#### INSTRUCTIONS TO FOLLOW
State the number of lines in the records that contain "Sell", with no other words.

#### Dataset entries
━━━━━━━━━━

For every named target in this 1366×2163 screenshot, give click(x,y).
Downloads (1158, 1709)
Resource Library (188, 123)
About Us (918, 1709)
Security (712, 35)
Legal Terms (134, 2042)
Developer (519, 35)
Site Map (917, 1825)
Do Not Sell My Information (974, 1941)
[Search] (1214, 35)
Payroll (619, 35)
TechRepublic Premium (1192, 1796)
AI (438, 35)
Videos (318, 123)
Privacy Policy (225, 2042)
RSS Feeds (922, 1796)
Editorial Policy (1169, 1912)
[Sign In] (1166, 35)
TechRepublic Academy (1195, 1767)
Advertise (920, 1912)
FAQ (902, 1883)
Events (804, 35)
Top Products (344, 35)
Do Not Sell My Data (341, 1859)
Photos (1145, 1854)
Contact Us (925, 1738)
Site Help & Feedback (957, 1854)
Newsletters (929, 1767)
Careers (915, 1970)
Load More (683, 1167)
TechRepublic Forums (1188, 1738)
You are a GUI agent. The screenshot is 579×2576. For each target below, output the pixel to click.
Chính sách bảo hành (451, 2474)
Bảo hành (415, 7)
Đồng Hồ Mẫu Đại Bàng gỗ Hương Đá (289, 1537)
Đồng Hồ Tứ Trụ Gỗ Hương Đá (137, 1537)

━━━━━━━━━━

#### ANSWER SECTION
2